A recent Telstra survey of more than 300 Australian businesses revealed that 48% had been attacked with ransomware last year. This represents a huge increase on previous years. And it’s only going to get worse. In addition, of the businesses infected, 50% paid the ransom demand. No, not because the data kidnappers threatened to send the owners little pieces of circuit board back to them in the post, but because they’d been caught out. Perhaps they hadn’t backed-up their system recently. Or they feared a release of sensitive data. Whatever the reason, being locked out of your own system is a confronting scenario.
So, what exactly is Ransomware?
Simply put, it’s a security principle that’s been turned against you. As a result, a system vulnerability is exploited and your files are encrypted. You now have to pay to have them decrypted. A message will appear on your screen demanding Bitcoin. Sometimes with a count-down clock that threatens the complete loss of data when the time runs out.

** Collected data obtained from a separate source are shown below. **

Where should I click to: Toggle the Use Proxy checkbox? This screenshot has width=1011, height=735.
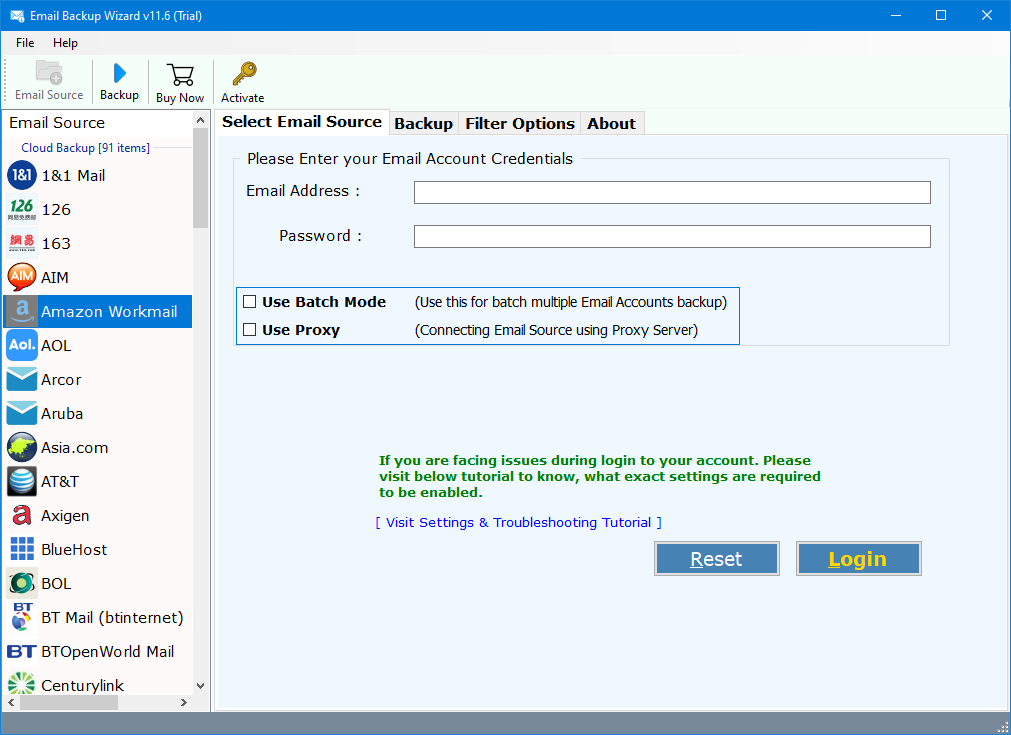[x=250, y=330]
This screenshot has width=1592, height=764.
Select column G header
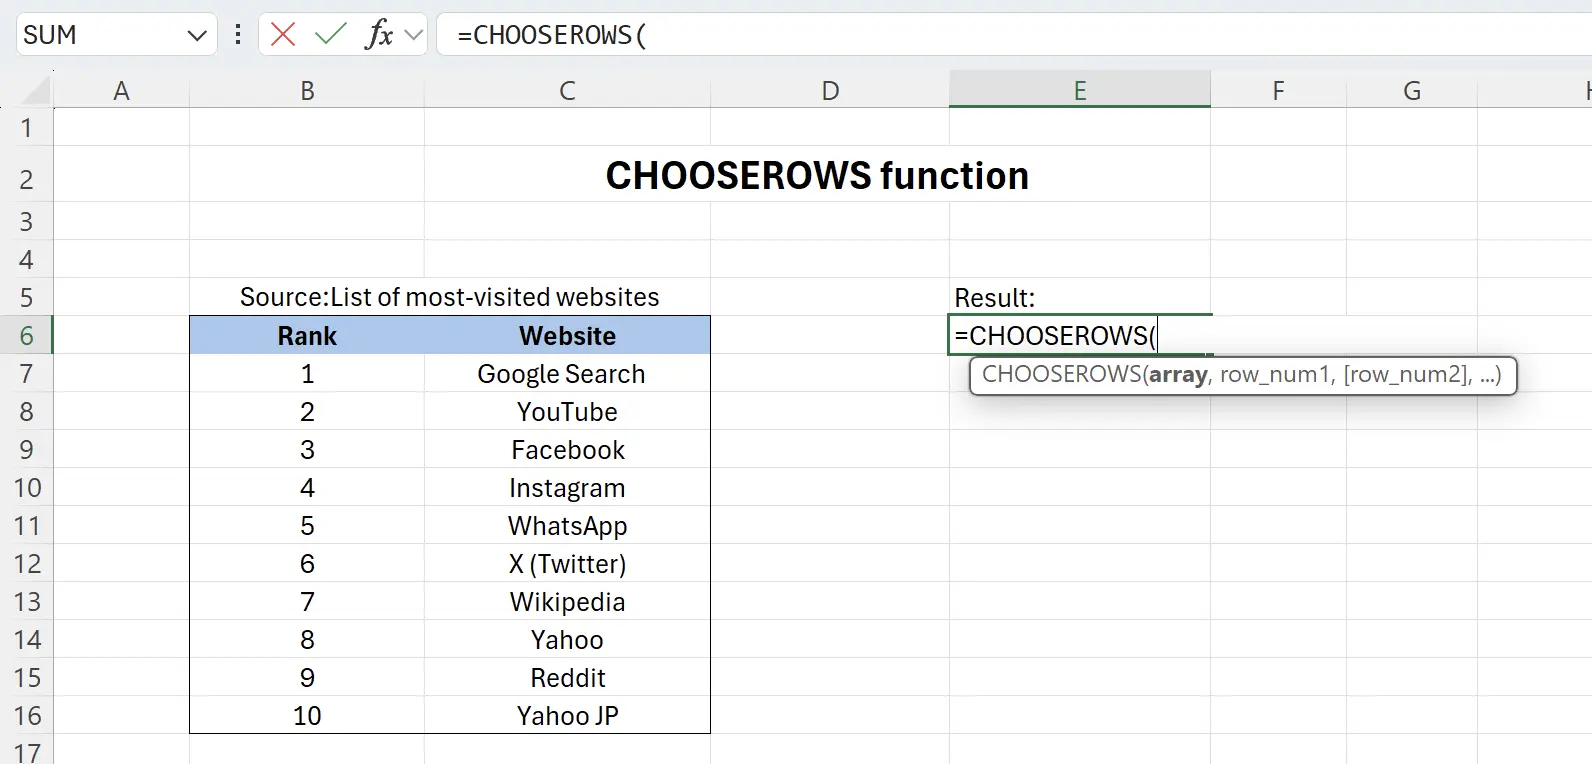click(x=1411, y=89)

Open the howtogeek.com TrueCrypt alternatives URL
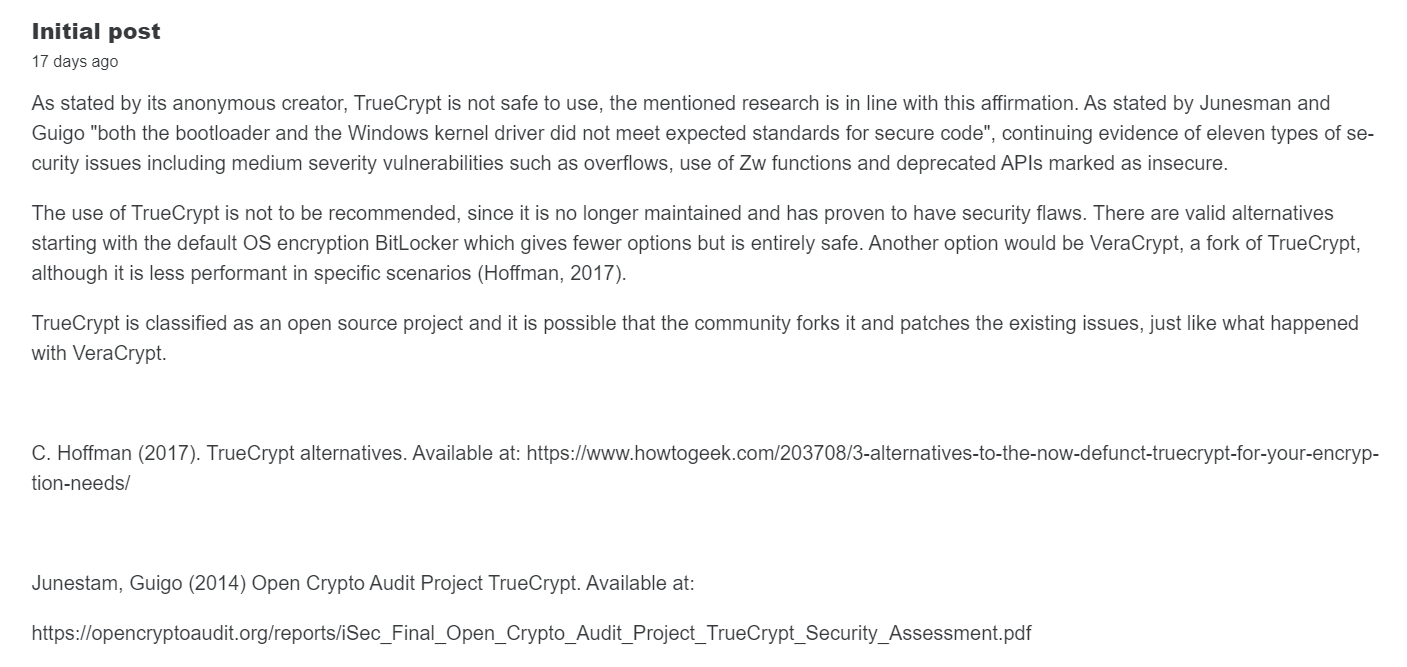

The MegaCortex is out to get You
According to Sophos, a new variant of ransomware called MegaCortex is currently infecting business networks across Australia. It’s sophisticated and multi-layered. It uses previous malware infections still resident on networks to take thorough and effective control of a system. In addition, it employs three layers of obfuscation.
Sophos Senior Security Advisor John Shier said, “Once they have your admin credentials, there’s no stopping them. Launching the attack from your own domain controller is a great way for the attackers to inherit all the authority they need to impact everything in an organisation. Organisations need to pay attention to basic security controls and perform security assessments, before the criminals do, to prevent attackers like these from slipping through.”
It’s Time to Get Serious about Ransomware
A serious data security plan to prevent or minimise adverse effects from a ransomware attack is as necessary as locks on your door. Continuous backups, better admin authentication, VPN’s for remote workers, specific anti-ransomware software and 24/7 monitoring for infection are some of the steps a data security company can instigate for you.